::: Entries supplied :::
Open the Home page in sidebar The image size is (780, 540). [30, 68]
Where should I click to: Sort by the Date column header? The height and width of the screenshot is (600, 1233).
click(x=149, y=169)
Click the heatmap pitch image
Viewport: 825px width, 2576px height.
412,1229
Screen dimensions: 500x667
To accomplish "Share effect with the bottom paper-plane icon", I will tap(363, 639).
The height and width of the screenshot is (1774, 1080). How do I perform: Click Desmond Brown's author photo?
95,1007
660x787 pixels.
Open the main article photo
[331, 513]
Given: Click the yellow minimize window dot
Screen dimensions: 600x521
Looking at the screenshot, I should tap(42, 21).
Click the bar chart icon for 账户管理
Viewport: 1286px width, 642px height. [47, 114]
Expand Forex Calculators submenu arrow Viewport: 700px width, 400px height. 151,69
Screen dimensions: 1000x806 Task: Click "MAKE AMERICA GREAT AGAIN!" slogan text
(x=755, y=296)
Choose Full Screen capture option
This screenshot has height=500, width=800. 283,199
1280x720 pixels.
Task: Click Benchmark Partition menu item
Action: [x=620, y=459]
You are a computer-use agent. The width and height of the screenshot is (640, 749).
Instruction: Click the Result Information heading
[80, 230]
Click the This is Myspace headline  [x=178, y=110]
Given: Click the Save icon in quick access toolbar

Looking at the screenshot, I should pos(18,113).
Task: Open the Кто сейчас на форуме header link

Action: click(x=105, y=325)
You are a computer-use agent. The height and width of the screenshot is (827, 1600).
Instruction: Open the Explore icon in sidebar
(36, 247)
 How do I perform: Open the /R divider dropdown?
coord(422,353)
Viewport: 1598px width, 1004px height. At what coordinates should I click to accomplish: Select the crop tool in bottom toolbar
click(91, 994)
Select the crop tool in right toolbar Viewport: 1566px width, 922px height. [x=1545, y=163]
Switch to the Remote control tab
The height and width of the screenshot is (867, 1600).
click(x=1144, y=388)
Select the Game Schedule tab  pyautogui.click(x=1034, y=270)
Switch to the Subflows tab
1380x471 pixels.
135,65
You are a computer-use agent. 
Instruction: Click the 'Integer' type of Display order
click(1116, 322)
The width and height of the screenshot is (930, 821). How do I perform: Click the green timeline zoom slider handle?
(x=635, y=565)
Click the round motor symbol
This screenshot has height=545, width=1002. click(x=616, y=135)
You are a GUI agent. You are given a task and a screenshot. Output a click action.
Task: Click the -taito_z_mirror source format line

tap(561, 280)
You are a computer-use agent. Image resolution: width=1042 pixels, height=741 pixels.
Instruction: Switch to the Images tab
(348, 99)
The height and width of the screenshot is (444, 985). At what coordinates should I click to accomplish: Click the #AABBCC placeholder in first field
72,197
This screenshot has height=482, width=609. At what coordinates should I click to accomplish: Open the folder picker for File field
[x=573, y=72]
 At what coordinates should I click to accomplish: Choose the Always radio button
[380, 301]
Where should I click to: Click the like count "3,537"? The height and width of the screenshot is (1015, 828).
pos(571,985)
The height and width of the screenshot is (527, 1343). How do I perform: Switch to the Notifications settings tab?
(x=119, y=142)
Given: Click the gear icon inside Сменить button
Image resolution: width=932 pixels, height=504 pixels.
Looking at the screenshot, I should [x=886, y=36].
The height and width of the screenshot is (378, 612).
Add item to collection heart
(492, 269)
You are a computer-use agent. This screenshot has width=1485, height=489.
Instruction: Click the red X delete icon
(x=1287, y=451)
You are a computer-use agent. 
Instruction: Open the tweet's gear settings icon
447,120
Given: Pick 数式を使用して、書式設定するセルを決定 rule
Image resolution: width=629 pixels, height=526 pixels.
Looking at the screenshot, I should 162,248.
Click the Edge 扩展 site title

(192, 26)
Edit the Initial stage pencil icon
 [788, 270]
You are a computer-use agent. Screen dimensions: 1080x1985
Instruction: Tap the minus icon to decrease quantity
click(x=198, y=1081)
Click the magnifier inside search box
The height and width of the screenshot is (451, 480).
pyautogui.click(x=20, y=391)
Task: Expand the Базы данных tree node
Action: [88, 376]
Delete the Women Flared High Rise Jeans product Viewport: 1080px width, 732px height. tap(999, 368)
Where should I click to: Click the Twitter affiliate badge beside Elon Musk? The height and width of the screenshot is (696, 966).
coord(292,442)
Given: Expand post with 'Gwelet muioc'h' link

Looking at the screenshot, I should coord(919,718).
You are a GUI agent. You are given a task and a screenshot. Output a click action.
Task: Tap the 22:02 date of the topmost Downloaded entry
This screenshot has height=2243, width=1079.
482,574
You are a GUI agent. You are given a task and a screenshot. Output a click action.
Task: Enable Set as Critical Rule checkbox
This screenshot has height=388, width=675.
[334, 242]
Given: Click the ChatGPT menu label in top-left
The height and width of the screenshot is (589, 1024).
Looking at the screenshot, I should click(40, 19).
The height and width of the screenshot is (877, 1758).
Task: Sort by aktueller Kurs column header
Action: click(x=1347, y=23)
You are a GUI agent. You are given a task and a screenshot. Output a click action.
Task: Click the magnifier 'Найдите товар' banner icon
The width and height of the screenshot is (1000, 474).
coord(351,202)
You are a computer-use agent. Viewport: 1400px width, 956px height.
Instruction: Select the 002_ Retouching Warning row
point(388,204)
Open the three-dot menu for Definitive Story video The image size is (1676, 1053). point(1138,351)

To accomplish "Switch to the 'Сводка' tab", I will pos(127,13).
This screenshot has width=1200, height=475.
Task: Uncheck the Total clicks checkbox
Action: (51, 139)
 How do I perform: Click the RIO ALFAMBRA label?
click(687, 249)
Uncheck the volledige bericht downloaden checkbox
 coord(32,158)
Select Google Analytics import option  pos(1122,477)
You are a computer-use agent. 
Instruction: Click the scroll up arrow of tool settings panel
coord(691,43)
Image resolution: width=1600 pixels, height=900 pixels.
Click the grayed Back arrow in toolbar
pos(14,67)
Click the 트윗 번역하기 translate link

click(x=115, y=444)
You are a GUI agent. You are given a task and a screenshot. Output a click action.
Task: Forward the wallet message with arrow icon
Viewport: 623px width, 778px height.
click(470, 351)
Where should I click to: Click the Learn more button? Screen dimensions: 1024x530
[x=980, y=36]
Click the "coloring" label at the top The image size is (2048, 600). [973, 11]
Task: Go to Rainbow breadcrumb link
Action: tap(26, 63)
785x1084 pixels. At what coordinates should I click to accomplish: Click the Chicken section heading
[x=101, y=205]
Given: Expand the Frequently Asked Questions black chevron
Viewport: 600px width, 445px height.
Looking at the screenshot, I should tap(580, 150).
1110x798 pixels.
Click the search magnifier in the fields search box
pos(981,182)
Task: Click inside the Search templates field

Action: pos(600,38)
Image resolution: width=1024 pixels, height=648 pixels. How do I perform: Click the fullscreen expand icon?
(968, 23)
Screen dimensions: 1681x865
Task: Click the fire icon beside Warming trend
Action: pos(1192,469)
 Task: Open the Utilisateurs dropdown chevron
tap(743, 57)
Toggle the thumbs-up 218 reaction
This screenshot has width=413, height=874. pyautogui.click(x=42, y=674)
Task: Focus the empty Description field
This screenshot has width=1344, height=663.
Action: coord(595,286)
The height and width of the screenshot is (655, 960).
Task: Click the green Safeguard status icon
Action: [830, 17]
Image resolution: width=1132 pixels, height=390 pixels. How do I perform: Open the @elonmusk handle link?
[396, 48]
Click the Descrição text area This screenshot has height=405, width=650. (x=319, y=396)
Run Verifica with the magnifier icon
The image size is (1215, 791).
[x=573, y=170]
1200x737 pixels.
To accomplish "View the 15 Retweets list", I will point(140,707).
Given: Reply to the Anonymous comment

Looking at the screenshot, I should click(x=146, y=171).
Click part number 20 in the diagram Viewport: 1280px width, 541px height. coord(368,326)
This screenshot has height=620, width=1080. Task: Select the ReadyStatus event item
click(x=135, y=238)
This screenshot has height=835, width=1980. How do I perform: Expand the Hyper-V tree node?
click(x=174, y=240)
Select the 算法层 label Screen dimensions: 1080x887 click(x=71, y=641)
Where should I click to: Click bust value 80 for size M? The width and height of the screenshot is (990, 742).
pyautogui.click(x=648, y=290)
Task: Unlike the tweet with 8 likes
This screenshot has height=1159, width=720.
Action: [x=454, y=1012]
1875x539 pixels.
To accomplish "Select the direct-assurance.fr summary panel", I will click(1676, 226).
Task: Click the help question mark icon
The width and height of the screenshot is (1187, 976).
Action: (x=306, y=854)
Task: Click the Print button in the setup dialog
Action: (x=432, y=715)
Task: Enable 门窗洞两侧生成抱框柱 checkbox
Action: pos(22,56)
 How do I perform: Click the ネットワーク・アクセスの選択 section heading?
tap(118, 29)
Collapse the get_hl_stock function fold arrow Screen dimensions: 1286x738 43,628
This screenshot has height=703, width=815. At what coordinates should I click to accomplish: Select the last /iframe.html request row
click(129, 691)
:::
## Task requirements
Your answer should be the lines of the records that include the word "computer".

## Task result
You are a computer-use agent. The width and height of the screenshot is (640, 749).
You are a computer-use agent. The height and width of the screenshot is (827, 1600).
You are a computer-use agent. 
You are a computer-use agent. Image resolution: width=1042 pixels, height=741 pixels.
You are a computer-use agent. This screenshot has width=1485, height=489.
You are a computer-use agent. 
You are a computer-use agent. Screen dimensions: 1080x1985
You are a computer-use agent. Viewport: 1400px width, 956px height.
You are a computer-use agent. 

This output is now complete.